This Sunday looks a lot different than any before in our corner of the world, even last week. Normally, at this time on Sunday afternoon, just as many of us are returning home from church, the gym, or visiting friends or family, we start to feel the weight the upcoming workweek pressing on our shoulders, reminding us to pick up snacks to pack in lunches, throw in a load of dress shirts and sports uniforms, fill up the tank with gas, read messages from teachers to get the spirit days straight, and make final adjustments to whatever lessons or presentations we might have prepped for work. In usual circumstances, maybe we would toss a coin to determine whether we should take care of such things first, or go out to play with the kids for a while, before facing reality. Either way, yet another Monday morning would be looming.
This week, in the midst of an unprecedented worldwide quarantine, wherein we have ceased all activities that separate one day from the next, we actually have to remind each other on social media that - if we are lucky enough to be able to do our jobs online - today is Sunday and we should definitely show up for work tomorrow. The grocery stores are madhouses and we don’t need gas in the car because we are not allowed to leave our property. Not only that, but families, children, and teachers everywhere are bracing for the start of online learning, which to many is an entirely unexpected and uninvited guest at the dinner table.
How are we going to do this? Truth be told, I’m a cyber teacher, and I love working with kids online (and in-person), but I am shivering in my boots a bit, too, and biting my nails about working with my own children. I’ll take your kids over mine any day of the week! (Okay, I’m kidding, take it easy - I love my children.) Really, though, whether it’s online learning, teaching, work, church, science labs, music classes - we are fearful about what we don’t know, how it will impact what is familiar and comfortable, and the changes that we will have to make to our routines.
Good news, friends! We have reached the moment in time when all of the bad things that have ever happened to us in life are going to prove their worth. If there is anything we should have learned by now on this crazy cosmic speck, it is to avoid becoming too comfortable, because that’s usually when these unwelcome guests blow through the door, like Jim Carrey in The Mask, “Somebody stop me!” Only, there is no stopping them. They come in, wreak havoc, and leave.
When they leave, though, we tend to find ourselves a little stronger and more resilient, more prepared for the next time they drop by, no matter how much bigger they might have grown.
When I was twelve years old I started losing my hearing, and each time I took a hearing test, I bounded down the audiogram in leaps and jumps, less like a graceful, delicate ballerina, and more like a sneezing hippopotamus on skis. Nobody in my family was deaf, none of my friends were deaf, and I was a musician, to boot. Life as I knew it was turned upside-down, and I had to choose whether to resist the loss or to embrace it by learning a new approach to everything I wanted to do. I chose the latter, and to quote Robert Frost, very briefly, since I can never remember full quotes, “...That has made all the difference.”
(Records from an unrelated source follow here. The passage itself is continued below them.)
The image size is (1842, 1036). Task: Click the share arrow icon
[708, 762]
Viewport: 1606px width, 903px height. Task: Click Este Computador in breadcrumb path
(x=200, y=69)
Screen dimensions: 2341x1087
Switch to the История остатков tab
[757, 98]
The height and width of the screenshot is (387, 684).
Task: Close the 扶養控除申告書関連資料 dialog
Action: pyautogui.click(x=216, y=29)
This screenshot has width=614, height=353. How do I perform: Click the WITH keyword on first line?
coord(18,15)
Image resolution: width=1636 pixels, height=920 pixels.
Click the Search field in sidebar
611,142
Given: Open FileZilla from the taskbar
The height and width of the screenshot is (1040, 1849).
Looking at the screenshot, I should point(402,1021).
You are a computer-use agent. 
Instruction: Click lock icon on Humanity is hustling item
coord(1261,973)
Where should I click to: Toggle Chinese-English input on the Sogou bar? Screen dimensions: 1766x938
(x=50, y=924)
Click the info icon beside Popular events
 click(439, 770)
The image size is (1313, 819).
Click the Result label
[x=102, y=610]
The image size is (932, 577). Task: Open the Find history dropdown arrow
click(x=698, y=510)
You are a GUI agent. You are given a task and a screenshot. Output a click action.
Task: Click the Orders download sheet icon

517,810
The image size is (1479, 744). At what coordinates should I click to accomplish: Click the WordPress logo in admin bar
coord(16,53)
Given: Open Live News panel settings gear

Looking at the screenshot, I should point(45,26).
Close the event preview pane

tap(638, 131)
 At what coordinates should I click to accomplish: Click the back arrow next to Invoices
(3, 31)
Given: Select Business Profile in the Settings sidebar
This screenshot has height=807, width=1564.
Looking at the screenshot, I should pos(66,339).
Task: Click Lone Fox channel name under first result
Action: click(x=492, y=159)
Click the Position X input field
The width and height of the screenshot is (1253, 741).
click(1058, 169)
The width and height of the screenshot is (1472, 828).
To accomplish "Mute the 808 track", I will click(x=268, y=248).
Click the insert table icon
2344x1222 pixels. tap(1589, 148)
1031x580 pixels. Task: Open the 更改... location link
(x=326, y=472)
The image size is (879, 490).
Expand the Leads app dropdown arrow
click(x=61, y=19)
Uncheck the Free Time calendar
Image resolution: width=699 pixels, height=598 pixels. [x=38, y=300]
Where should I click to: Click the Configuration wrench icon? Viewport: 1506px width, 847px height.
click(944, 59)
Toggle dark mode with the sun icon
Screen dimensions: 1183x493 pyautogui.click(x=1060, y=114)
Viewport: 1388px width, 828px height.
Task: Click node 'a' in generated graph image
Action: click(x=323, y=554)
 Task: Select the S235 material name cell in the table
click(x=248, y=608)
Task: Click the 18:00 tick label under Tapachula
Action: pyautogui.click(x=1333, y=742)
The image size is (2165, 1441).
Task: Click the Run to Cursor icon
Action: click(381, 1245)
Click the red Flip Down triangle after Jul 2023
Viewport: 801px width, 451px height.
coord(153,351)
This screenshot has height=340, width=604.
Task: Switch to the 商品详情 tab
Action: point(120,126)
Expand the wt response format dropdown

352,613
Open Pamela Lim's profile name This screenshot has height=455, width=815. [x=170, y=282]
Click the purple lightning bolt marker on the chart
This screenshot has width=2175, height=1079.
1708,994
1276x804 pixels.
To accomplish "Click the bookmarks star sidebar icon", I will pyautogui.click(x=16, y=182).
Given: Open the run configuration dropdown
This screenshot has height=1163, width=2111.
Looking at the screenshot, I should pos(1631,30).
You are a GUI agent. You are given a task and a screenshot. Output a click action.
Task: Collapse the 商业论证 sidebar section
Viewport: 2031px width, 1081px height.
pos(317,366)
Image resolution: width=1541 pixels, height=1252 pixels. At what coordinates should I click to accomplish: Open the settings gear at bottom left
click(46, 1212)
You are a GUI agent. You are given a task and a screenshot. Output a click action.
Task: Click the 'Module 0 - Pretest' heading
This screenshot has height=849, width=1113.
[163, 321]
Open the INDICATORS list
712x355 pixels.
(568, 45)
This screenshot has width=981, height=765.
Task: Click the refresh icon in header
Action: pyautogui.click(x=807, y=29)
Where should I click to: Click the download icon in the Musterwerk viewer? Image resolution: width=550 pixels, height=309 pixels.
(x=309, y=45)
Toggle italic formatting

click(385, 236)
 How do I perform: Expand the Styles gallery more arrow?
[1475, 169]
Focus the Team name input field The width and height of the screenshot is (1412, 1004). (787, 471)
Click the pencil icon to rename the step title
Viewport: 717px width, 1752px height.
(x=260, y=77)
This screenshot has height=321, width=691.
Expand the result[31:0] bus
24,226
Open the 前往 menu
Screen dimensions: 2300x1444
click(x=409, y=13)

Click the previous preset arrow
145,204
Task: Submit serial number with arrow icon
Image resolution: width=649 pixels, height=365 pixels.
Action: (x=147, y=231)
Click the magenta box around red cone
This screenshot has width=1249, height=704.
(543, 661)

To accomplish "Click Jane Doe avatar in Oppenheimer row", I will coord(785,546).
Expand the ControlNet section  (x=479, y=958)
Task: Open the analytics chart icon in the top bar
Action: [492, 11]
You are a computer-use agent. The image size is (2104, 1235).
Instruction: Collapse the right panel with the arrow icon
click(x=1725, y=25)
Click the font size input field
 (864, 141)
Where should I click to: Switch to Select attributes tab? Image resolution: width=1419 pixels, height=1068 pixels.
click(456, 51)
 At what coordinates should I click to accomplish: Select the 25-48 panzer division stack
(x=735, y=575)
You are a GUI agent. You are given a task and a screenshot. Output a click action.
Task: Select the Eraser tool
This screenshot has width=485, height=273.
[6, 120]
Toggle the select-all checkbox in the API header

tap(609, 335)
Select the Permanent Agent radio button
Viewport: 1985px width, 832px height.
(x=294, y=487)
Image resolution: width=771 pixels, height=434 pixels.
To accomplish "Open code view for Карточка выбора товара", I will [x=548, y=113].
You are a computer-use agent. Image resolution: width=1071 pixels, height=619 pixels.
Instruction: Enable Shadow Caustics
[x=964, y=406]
Nothing we experience right now will be the same, at least while we are quarantined, and possibly, in certain situations, ever again. For now, work won’t be the same, church won’t be the same, school won’t be the same, and playdates and birthday parties won’t be the same as we have excitedly anticipated, but if we choose to embrace the moment - as unmanageable as it may seem - the experience will love us back with gifts of faith, strength, perspective, joy, and possibly a few other surprises, as well.
So, again we ask, how are we going to do this? We are going to look back at everything we’ve already survived, recall the times we’ve had to change gears suddenly, and decide whether to slam on the brakes or roll with it for what is bound to be a wild ride, graced with some unexpectedly beautiful, new views.